### 出典:

<<<<

「思い込み」の罪悪感を癒やす心理学

投稿日(Posted on): 2023年9月7日 | 最終更新日(Last Updated on): 2023年9月8日 by 河野傑

   

こんにちは。

カウンセラーの河野です。

   

今回は、

ある小説を通して罪悪感の癒やしについて

お伝えしたいと思います。

誰かを傷つけてしまったのではないかと、

罪悪感で苦しんでいるとき、

自分を責めているとき、

私たちはその状況を正しく

理解できているのでしょうか。

状況を正しく理解することが、

罪悪感を手放すためのヒントになります。

   

それでは、

今回は「思い込み」の罪悪感を癒やす心理学です。

   

藤沢周平の小説に

「高札場」という作品があります。

   

主人公の男性は、若い時に婚約者と別れ、

その後、別の女性と結婚します。

一方、

別れた方の女性も、また別の男性と結婚します。

しかし、

短い結婚生活の末に病気で亡くなってしまいます。

>>>>

### 課題内容:
罪悪感を扱った上の記事を、最初から最後まで一字一句変えずに引用してもらえますか？

### 提供データ:

<<<<

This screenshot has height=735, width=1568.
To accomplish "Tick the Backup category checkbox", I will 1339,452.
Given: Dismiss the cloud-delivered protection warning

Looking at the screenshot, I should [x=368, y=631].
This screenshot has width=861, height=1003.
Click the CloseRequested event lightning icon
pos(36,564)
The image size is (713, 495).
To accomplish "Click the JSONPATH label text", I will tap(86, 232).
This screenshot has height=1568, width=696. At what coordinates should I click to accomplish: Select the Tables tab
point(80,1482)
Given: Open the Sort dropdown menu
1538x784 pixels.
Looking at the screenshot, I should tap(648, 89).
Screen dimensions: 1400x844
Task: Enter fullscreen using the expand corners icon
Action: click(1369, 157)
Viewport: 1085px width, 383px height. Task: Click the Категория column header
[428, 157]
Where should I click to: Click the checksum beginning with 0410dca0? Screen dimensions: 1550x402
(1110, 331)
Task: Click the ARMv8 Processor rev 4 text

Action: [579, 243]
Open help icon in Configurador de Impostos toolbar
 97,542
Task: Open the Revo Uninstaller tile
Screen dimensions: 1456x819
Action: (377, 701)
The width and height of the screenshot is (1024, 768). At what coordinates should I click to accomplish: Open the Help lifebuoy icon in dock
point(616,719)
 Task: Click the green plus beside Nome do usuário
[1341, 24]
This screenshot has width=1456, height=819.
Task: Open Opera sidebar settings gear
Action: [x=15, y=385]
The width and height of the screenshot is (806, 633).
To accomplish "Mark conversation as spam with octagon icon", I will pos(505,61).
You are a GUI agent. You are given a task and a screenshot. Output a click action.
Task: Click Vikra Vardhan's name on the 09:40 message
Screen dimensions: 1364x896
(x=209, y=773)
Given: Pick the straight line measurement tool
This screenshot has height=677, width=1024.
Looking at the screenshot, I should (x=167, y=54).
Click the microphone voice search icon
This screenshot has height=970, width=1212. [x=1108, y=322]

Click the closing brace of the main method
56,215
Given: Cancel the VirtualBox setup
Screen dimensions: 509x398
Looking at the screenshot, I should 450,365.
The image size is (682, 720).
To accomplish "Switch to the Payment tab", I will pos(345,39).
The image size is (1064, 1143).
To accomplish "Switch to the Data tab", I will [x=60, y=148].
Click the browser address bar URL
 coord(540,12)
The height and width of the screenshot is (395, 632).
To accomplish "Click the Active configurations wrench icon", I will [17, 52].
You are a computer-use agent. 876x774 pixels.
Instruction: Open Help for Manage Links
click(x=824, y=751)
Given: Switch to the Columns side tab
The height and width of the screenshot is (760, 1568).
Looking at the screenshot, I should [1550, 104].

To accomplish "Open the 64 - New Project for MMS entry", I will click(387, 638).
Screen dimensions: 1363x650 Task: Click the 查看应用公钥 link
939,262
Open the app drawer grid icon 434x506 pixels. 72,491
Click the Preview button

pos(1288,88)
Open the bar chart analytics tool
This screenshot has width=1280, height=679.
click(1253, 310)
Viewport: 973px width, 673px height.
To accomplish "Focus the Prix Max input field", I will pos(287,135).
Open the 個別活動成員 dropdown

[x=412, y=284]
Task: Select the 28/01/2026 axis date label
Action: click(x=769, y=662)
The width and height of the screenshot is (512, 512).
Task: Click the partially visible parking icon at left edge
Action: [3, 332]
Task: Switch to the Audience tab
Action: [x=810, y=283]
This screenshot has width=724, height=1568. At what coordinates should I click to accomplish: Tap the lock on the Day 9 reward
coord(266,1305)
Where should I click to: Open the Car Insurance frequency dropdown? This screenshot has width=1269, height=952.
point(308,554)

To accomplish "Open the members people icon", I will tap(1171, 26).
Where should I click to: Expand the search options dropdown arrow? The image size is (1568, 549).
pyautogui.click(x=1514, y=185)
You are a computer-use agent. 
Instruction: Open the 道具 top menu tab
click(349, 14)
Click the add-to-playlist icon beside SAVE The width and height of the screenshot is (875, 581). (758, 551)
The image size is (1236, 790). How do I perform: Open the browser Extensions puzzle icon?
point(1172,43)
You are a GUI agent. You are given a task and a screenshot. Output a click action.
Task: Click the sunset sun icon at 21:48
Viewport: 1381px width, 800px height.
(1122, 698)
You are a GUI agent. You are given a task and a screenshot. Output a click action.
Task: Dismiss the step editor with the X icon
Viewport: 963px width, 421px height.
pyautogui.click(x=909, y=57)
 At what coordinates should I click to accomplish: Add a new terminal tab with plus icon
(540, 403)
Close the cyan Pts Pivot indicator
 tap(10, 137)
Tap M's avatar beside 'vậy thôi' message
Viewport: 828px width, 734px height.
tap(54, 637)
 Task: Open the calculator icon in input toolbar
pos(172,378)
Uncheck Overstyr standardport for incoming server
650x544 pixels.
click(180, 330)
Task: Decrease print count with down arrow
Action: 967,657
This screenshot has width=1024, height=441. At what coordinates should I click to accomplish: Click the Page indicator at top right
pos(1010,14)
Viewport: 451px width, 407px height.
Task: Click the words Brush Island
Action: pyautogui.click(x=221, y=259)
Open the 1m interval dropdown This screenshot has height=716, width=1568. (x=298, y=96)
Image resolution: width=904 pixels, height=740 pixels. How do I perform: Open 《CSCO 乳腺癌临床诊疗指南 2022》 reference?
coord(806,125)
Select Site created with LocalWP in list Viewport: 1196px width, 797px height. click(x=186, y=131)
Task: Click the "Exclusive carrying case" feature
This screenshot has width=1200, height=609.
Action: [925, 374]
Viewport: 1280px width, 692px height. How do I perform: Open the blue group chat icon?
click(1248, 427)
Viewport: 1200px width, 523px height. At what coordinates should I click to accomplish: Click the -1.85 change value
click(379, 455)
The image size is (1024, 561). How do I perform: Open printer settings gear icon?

>>>>

### 解答:
「思い込み」の罪悪感を癒やす心理学

投稿日(Posted on): 2023年9月7日 | 最終更新日(Last Updated on): 2023年9月8日 by 河野傑

   

こんにちは。

カウンセラーの河野です。

   

今回は、

ある小説を通して罪悪感の癒やしについて

お伝えしたいと思います。

誰かを傷つけてしまったのではないかと、

罪悪感で苦しんでいるとき、

自分を責めているとき、

私たちはその状況を正しく

理解できているのでしょうか。

状況を正しく理解することが、

罪悪感を手放すためのヒントになります。

   

それでは、

今回は「思い込み」の罪悪感を癒やす心理学です。

   

藤沢周平の小説に

「高札場」という作品があります。

   

主人公の男性は、若い時に婚約者と別れ、

その後、別の女性と結婚します。

一方、

別れた方の女性も、また別の男性と結婚します。

しかし、

短い結婚生活の末に病気で亡くなってしまいます。